Turbopack vs webpack: Which Bundler for CI?
Turbopack is Vercel's Rust-based successor to webpack, aimed at speed - but webpack is the mature, universal default your tooling assumes.
webpack is the long-standing, highly configurable JavaScript bundler with the largest plugin ecosystem. Turbopack is a Rust-based bundler from Vercel, positioned as webpack's faster successor and integrated primarily with Next.js.
| Turbopack | webpack | |
|---|---|---|
| Implementation | Rust | JavaScript |
| Speed | Fast (incremental) | Slower on big builds |
| Maturity | Newer, evolving | Very mature |
| Ecosystem / plugins | Smaller, growing | Largest |
| Framework fit | Next.js-centric | Framework-agnostic |
In CI
Turbopack targets fast incremental builds and is most relevant inside Next.js, where it is becoming the default. webpack remains the universal, battle-tested bundler with the broadest plugin and loader support across frameworks.
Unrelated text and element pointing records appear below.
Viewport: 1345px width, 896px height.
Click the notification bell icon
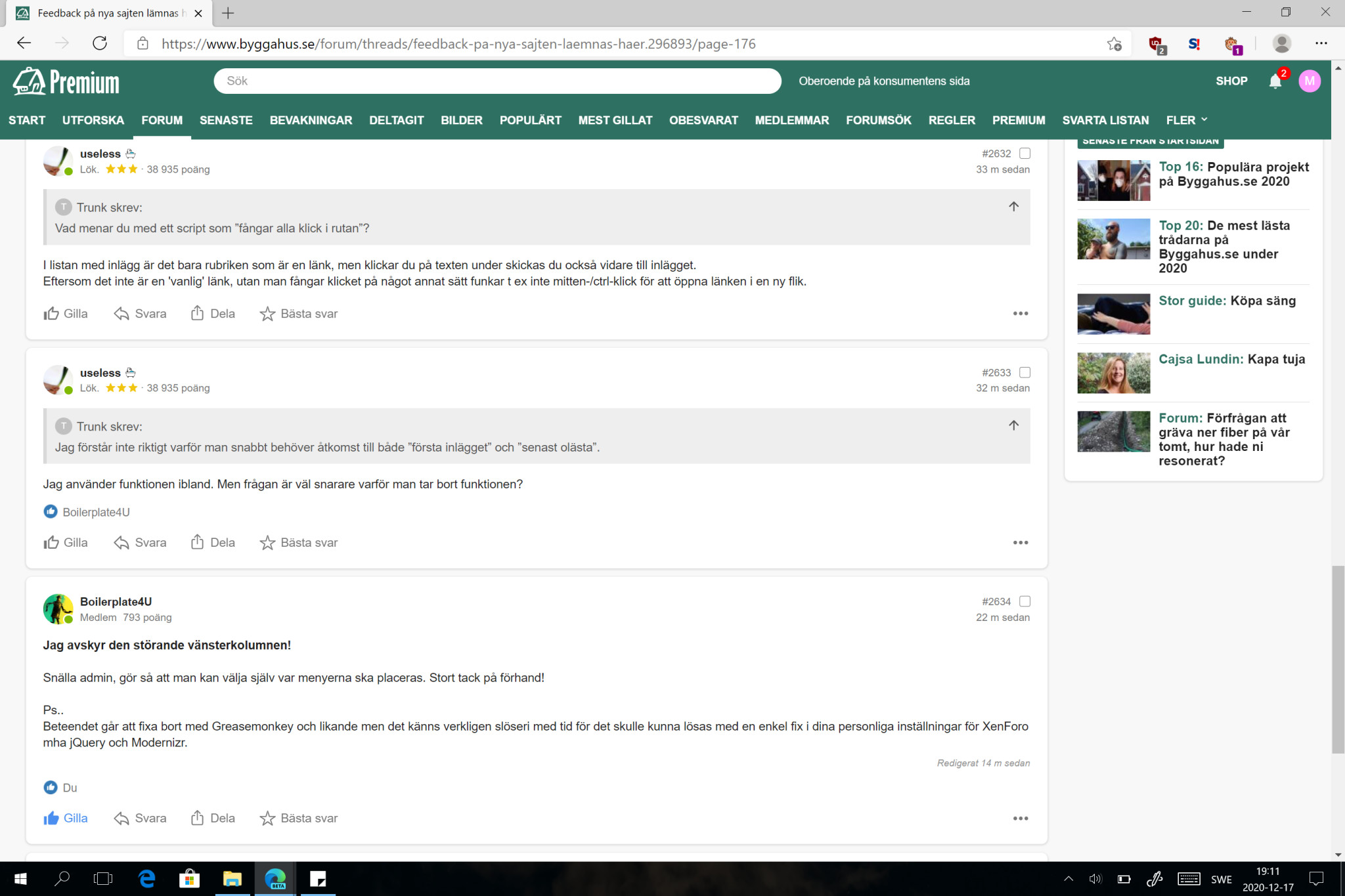1275,81
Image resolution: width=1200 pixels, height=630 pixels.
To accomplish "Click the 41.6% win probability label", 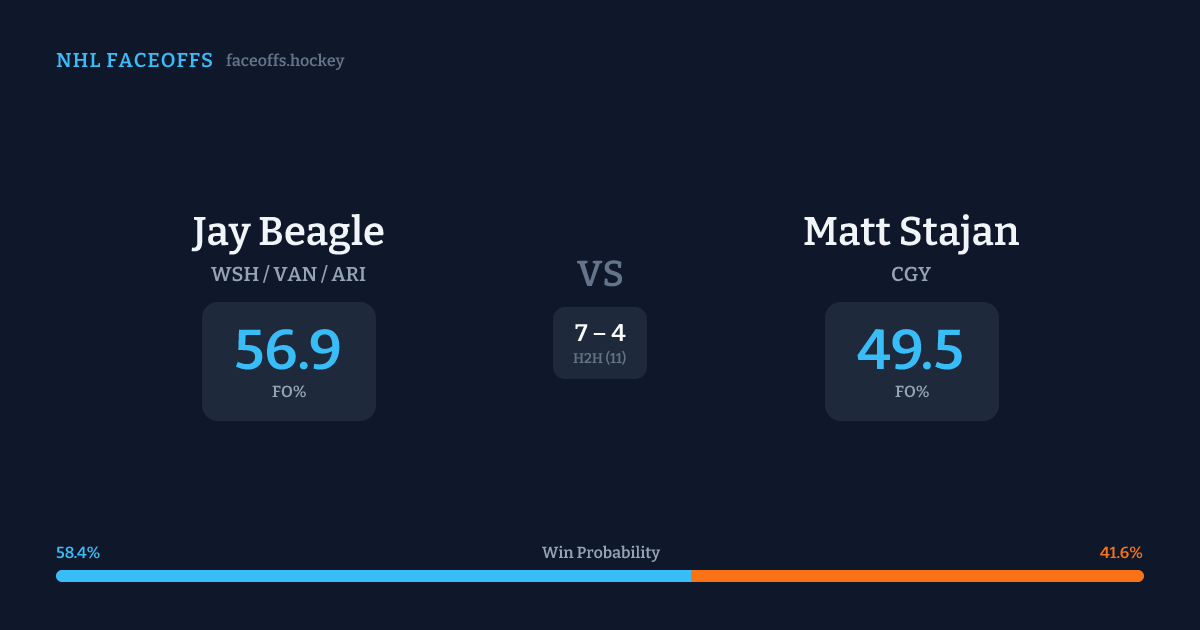I will click(x=1121, y=553).
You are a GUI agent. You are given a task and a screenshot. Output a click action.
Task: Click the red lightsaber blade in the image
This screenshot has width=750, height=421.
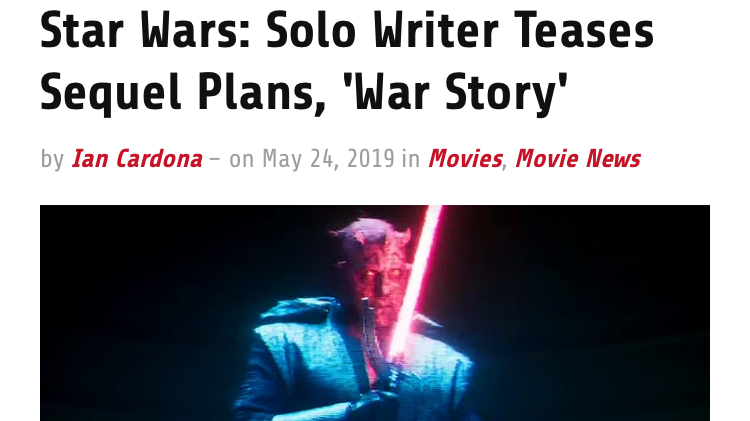(416, 277)
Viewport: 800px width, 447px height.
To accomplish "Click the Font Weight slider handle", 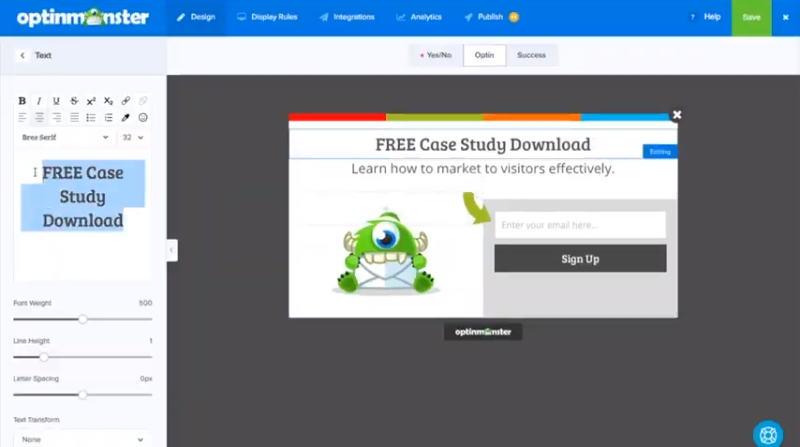I will click(x=83, y=319).
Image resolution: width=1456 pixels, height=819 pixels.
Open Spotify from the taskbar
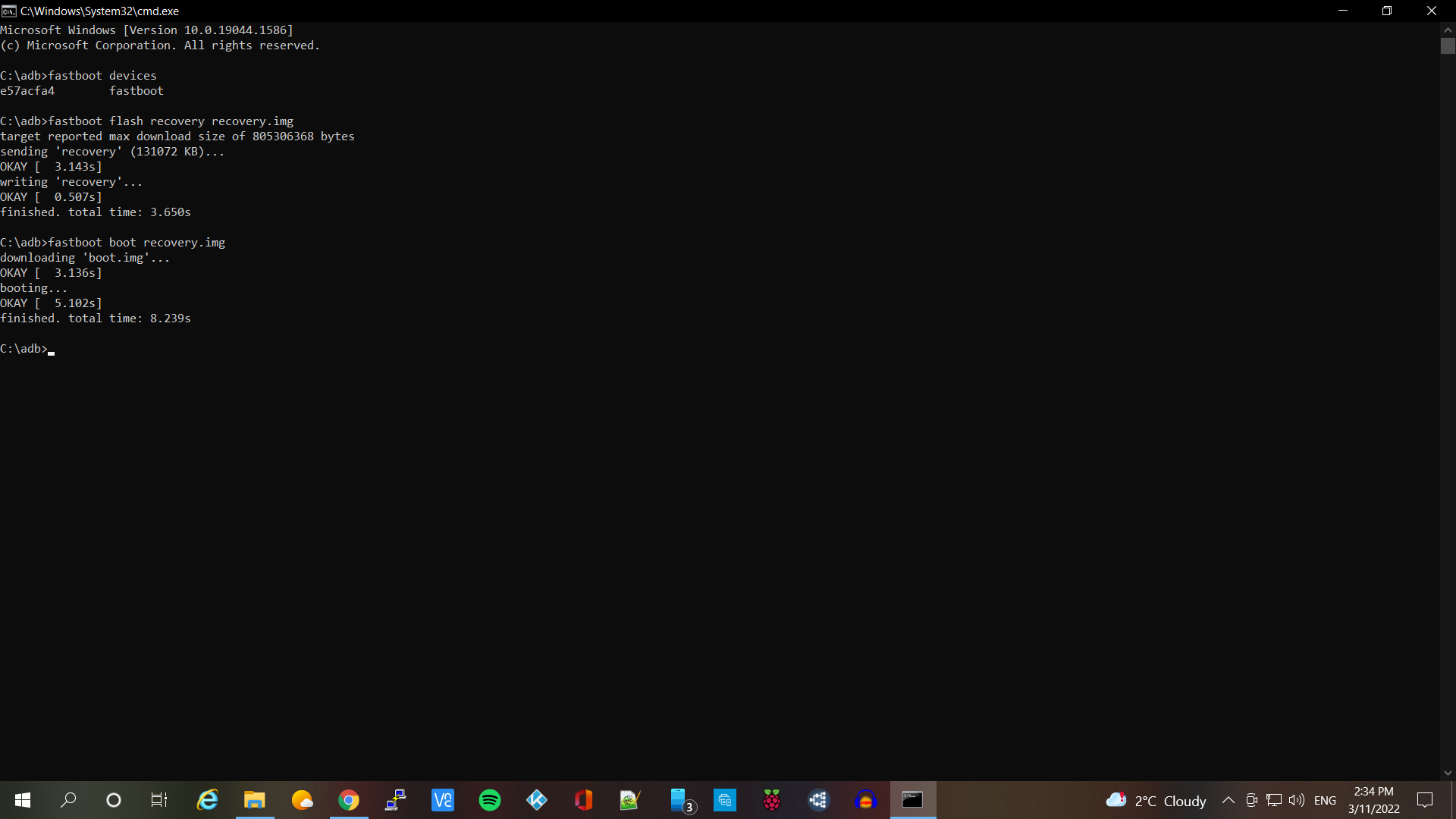(x=490, y=800)
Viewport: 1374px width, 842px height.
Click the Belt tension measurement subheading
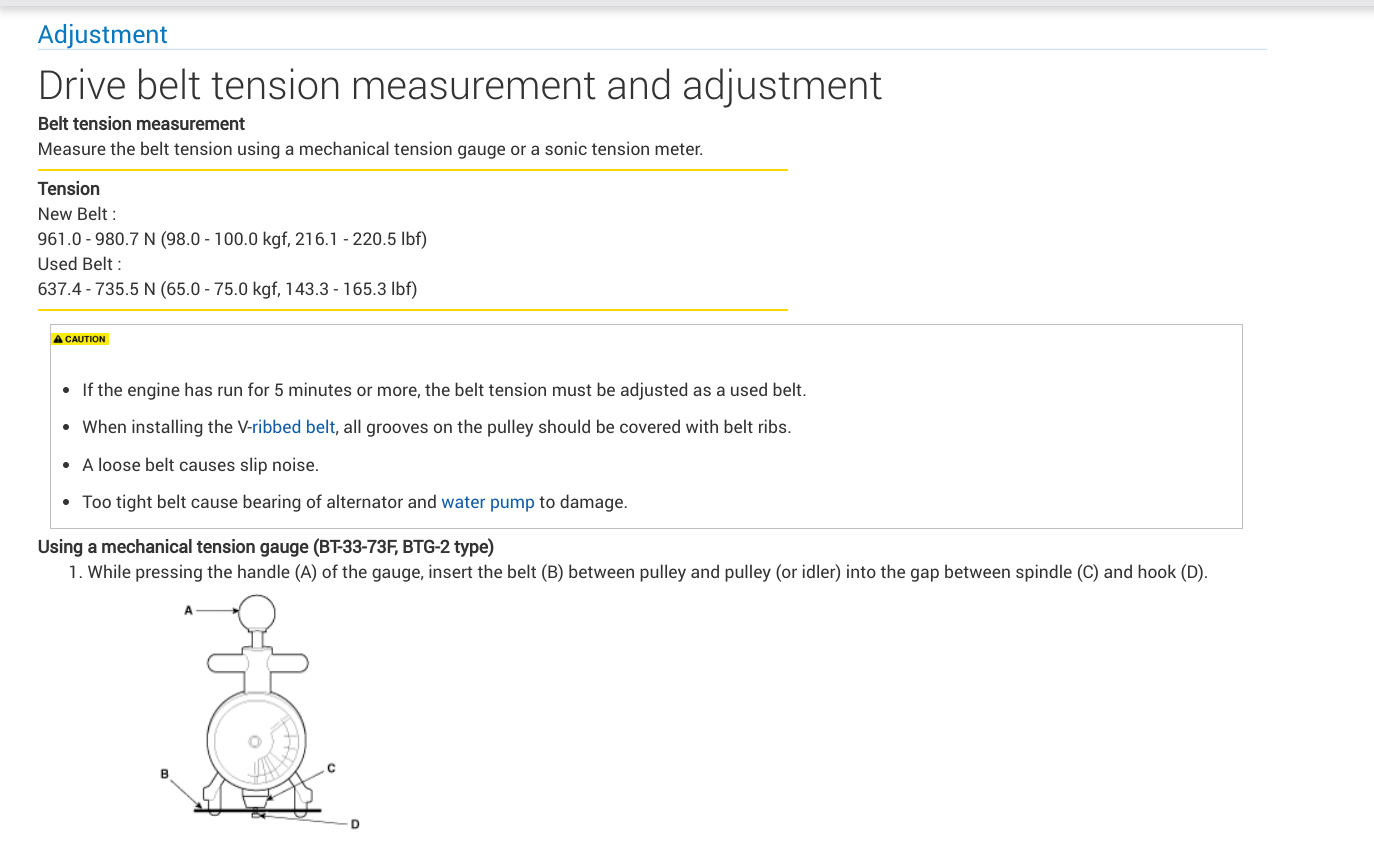click(141, 124)
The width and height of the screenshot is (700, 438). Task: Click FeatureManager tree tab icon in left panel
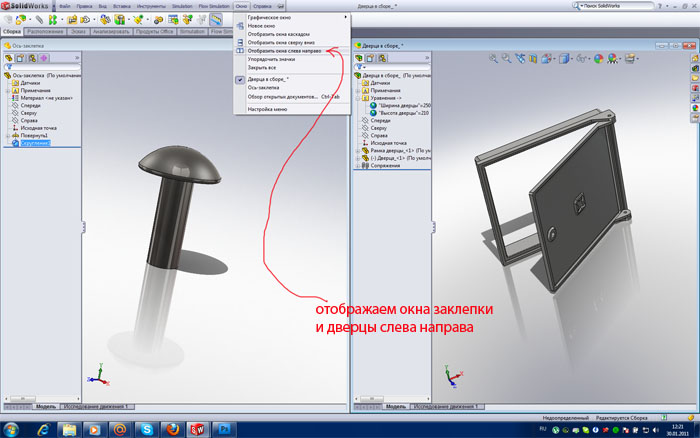pyautogui.click(x=10, y=59)
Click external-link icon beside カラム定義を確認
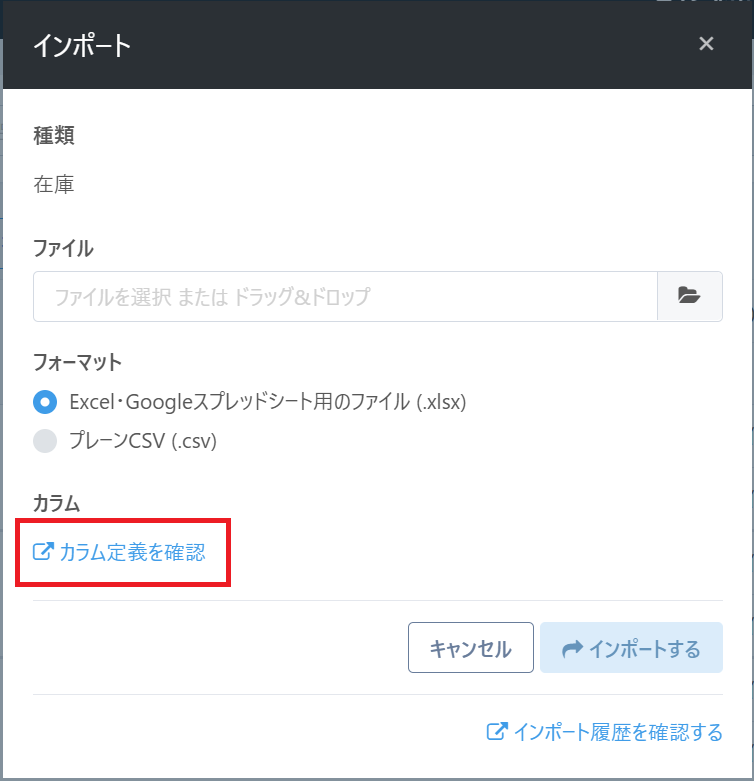This screenshot has height=781, width=754. 43,551
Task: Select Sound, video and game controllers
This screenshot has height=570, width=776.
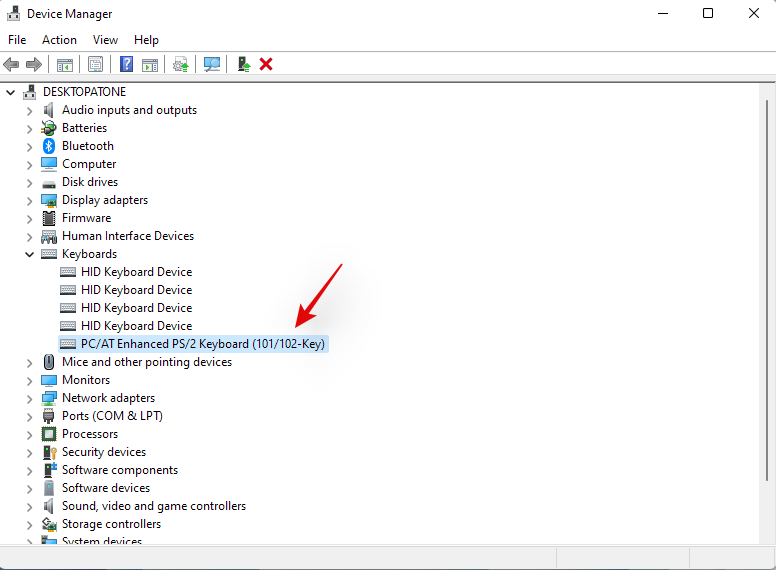Action: pos(153,506)
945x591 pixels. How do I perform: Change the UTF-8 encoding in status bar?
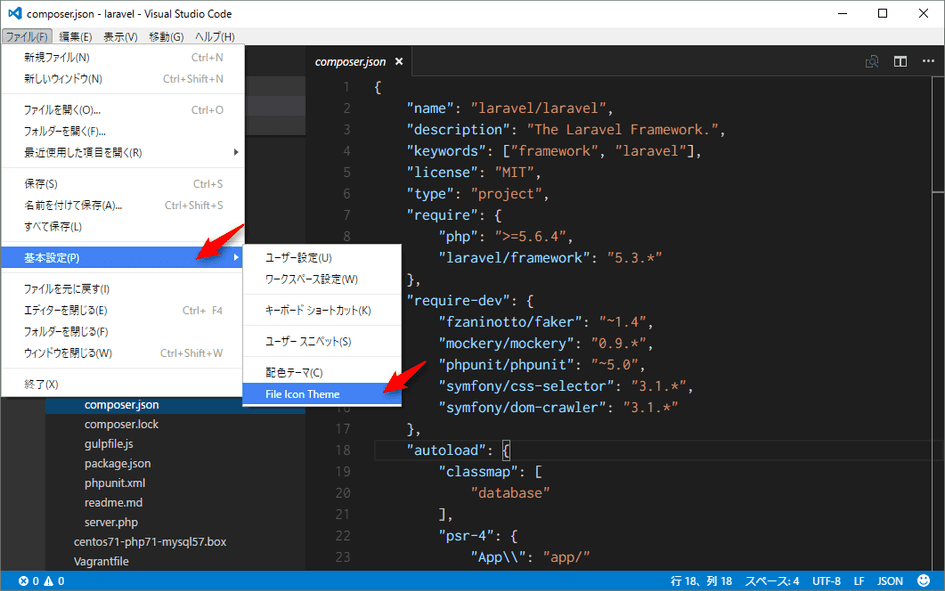(x=825, y=581)
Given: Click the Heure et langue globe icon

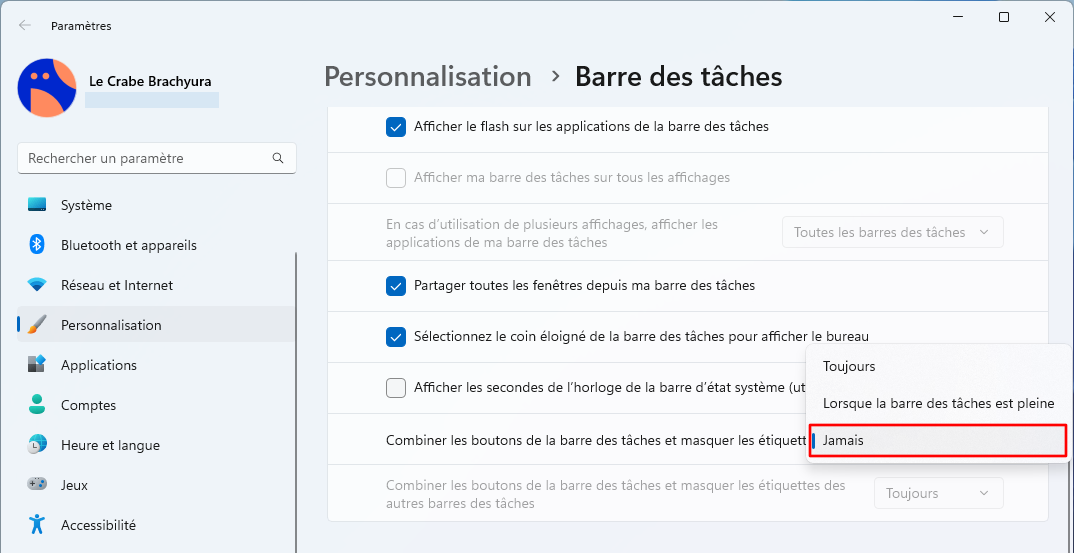Looking at the screenshot, I should pyautogui.click(x=37, y=445).
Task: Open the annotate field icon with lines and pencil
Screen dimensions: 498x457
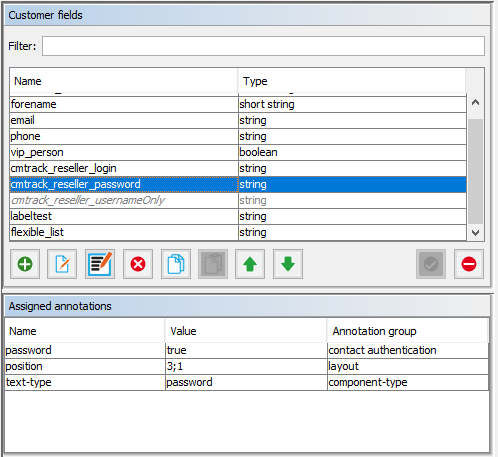Action: coord(100,264)
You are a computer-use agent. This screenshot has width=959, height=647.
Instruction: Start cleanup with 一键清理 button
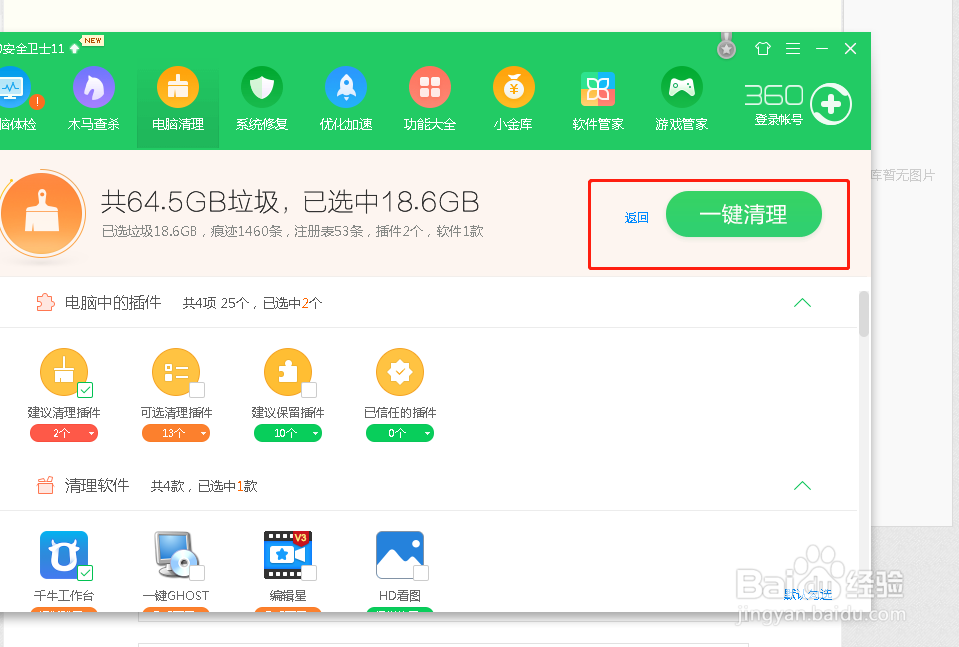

If you are on Next.js, evaluate Turbopack for your version; on anything else, webpack (or Vite) is the safer choice today. Check Turbopack's current production-build status before relying on it in CI.
Speed it up
Cache dependencies and the build keyed on your lockfile to avoid cold rebuilds either way. Both run on CI runners; faster managed runners shorten heavy bundling steps.
The verdict
Building a Next.js app and want speed as it stabilizes: Turbopack. Need maximum maturity, ecosystem, or non-Next frameworks: webpack. Confirm Turbopack's production-build readiness for your exact version first.